Somalia to normalize relations with Kenya, after leaders meet in Nairobi
Mogadishu, Somalia- Despite a raging maritime boundary disagreement, leaders of Kenya and Somalia on Thursday agreed to normalize relations at a meeting in Nairobi.
Kenya’s Uhuru Kenyatta and his Somali counterpart Mohamed Abdullahi Farmaajo reaffirmed the invaluable relations between the two neighbours during a joint press conference after a closed-door meeting.
The Somali leader was part of world leaders who were in Kenya for the just-ended International Conference on Population and Development. This years’ was the 25th edition.
Kenya’s Foreign Affairs chief, Monica Juma wrote on Twitter: “The two principals agreed to bring normality to our bilateral relations and do everything to ensure peaceful relations including obtaining visas on arrival to encourage free movement of our people.”
The Somali leader also expressed gratitude to Kenya for its role in AMISOM, the African Union peacekeeping mission fighting insurgent group, Al-Shabaab and its role in sheltering Somali refugees fleeing conflict back home.
On the issue of the maritime boundary, Farmaajo said he had confidence that the International Court of justice, ICJ, seized with the matter will deliver a mutually acceptable resolution when it rules on the matter in the months ahead
Tensions escalated early this year when Kenya recalled its ambassador to Somalia after the Mogadishu government decided to auction the oil and gas exploration blocks at the center of the maritime territorial dispute. Somalia denied the accusation.

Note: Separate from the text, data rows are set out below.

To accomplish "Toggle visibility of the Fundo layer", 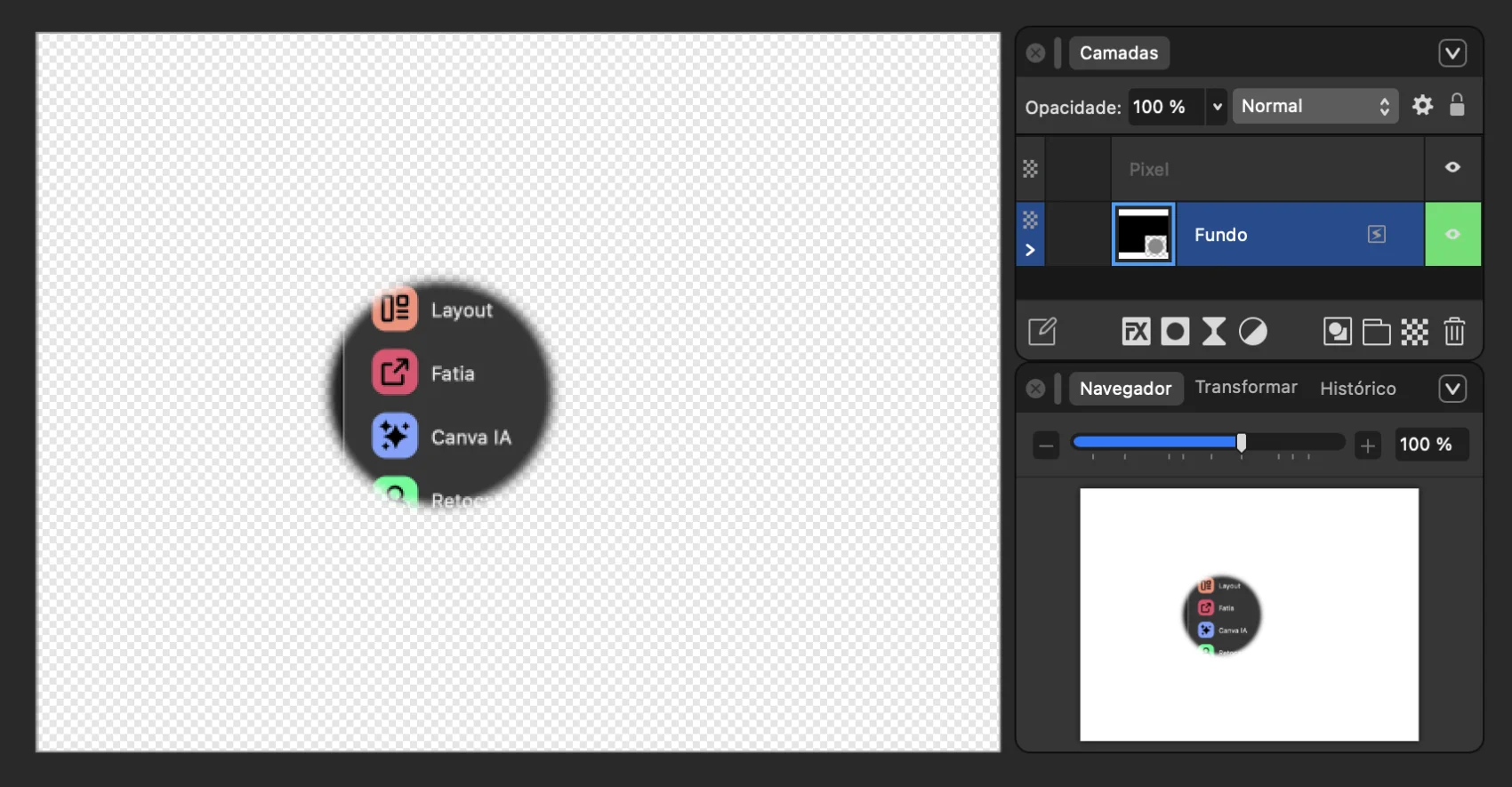I will pyautogui.click(x=1452, y=234).
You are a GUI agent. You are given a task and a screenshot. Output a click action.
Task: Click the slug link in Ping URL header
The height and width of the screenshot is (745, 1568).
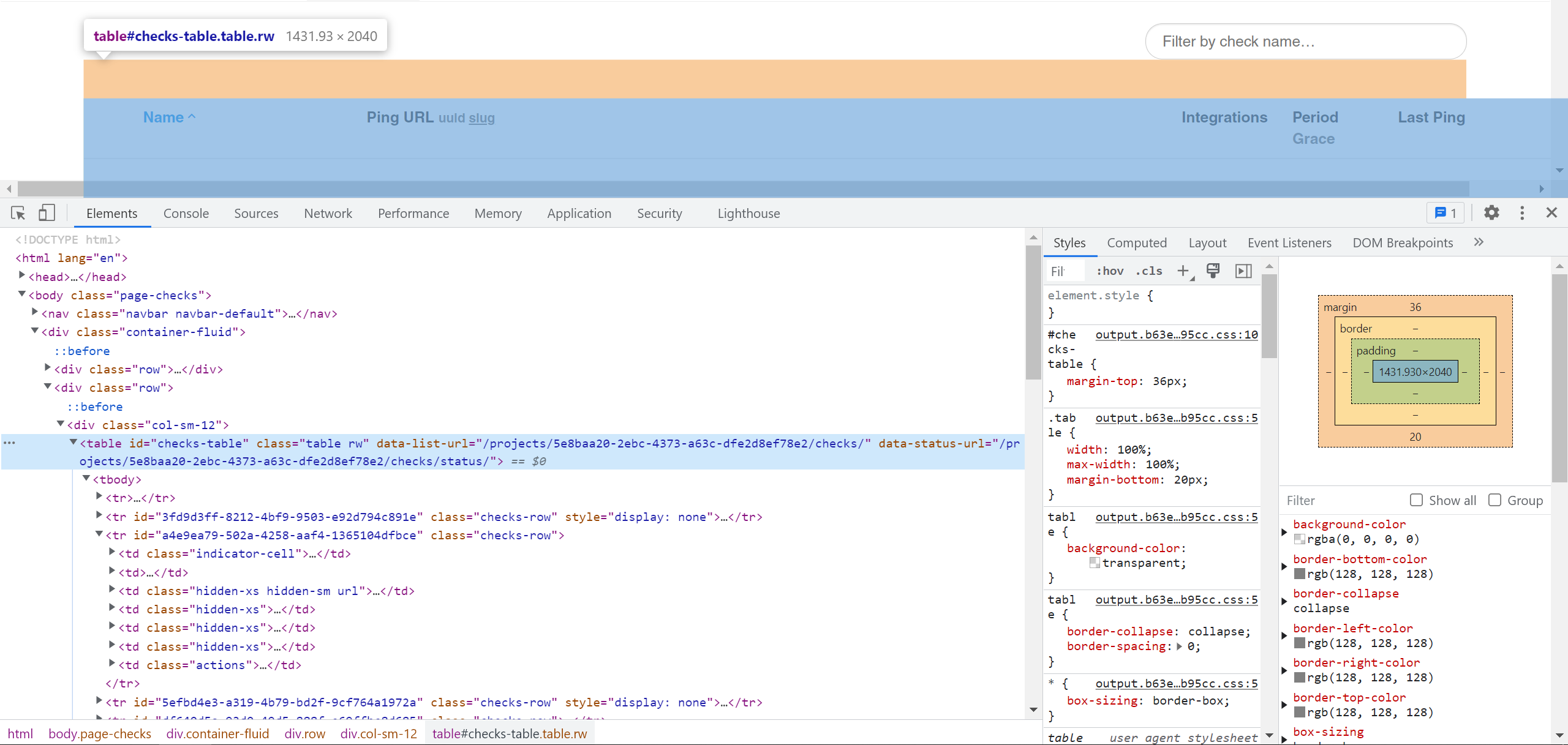pyautogui.click(x=481, y=118)
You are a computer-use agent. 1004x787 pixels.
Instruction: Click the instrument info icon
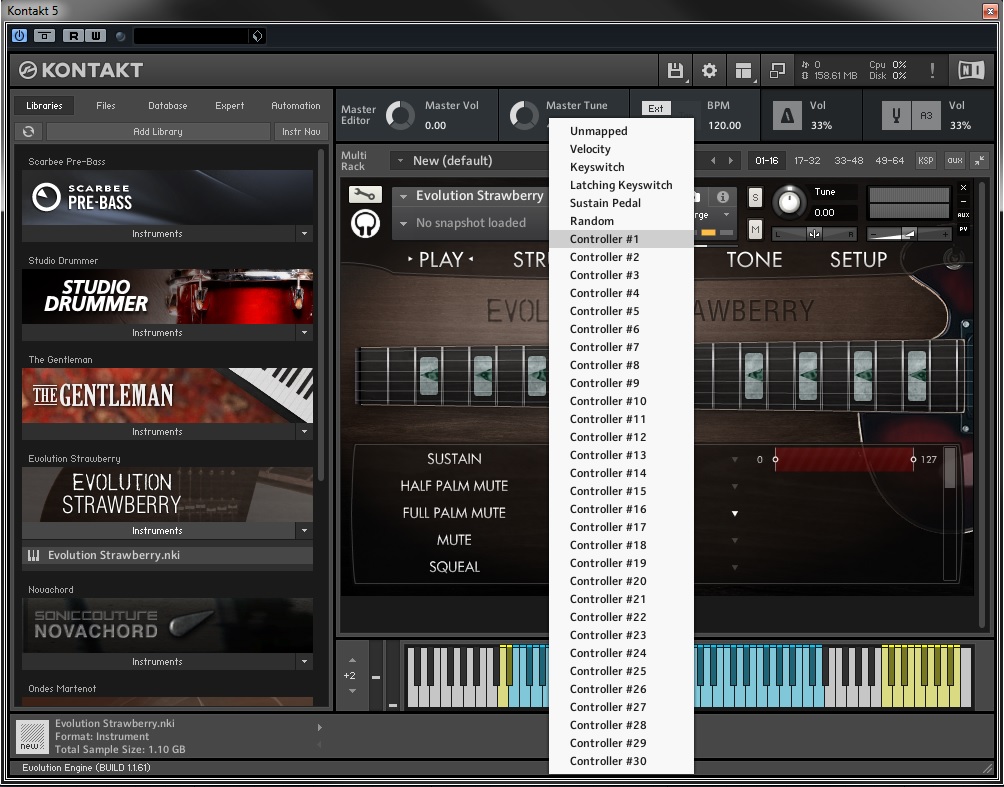coord(722,197)
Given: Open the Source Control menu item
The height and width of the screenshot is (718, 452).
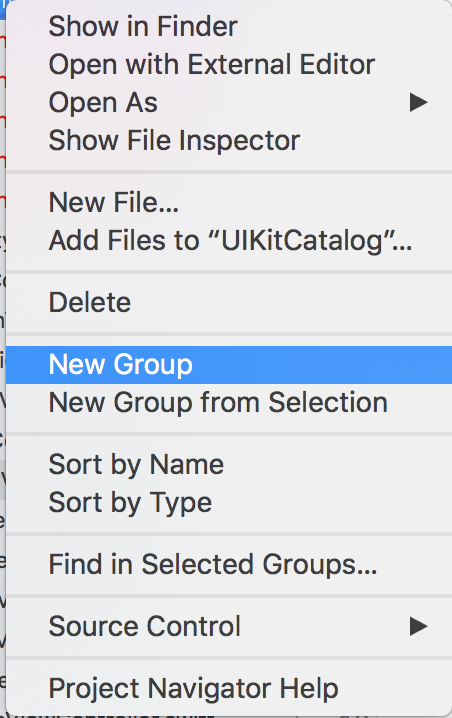Looking at the screenshot, I should tap(229, 626).
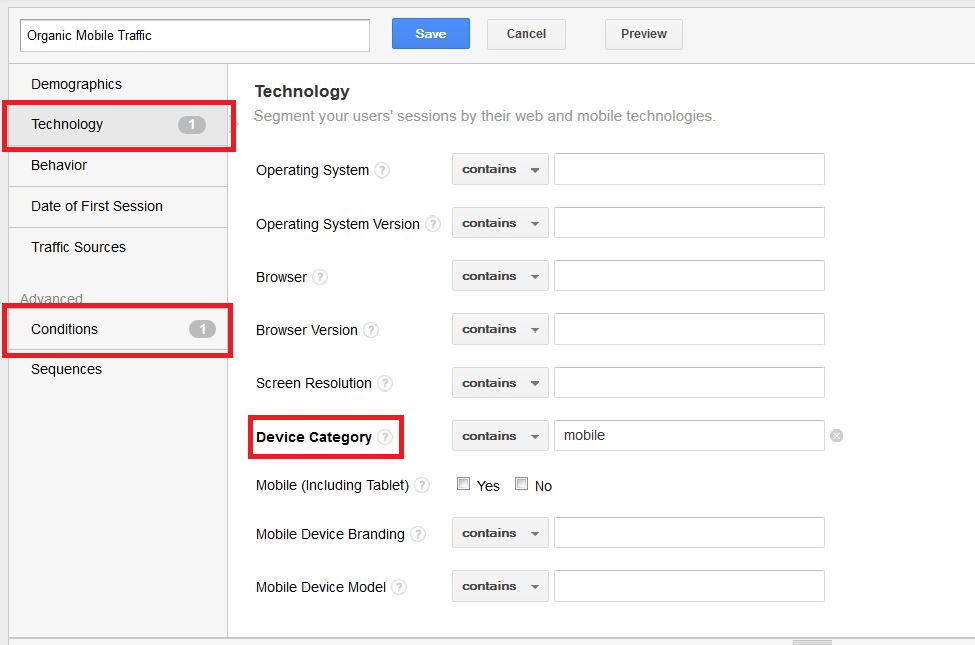Click the help icon beside Mobile Device Branding
This screenshot has width=975, height=645.
tap(418, 534)
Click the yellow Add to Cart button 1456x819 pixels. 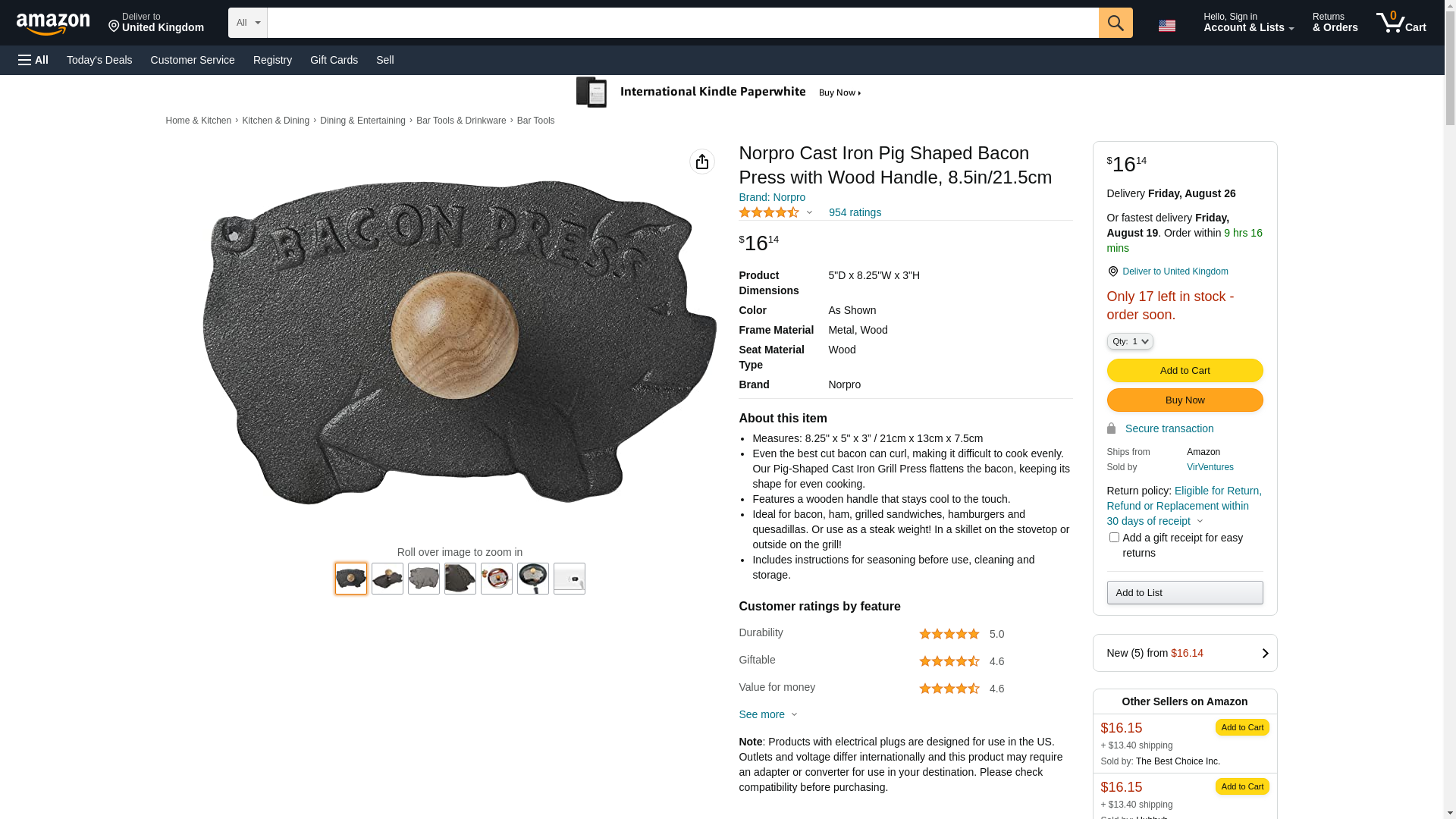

The statement on the Kenya presidency’s Twitter did not reference the oil dispute. It included a photo of the presidents of the two countries shaking hands.
The two leaders had met on September 24, but Somalia had insisted the rapprochement would not affect the ICJ case. Through Somalia Presidency’s director of communications Abdinur Mohamed, Mogadishu said they had agreed to work towards normalising relations without any implications for the maritime case at the ICJ.
At the time, a Kenyan-Somali committee to negotiate the maritime border dispute was formed. The committee would start working towards “adopting measures for restoring confidence and resolving all problems so as to normalise bilateral relations”.
External pressure cannot be ruled out of these developments. US Ambassador to Kenya Kyle McCarter just last month told a local daily that the dispute “has to be addressed quickly.”
“We have been working to get President Farmaajo and President Kenyatta to come to the discussion table. I’ve been to Mogadishu to speak to the Somalia resident. I told him to pull off the court case,” Ambassador McCarter said.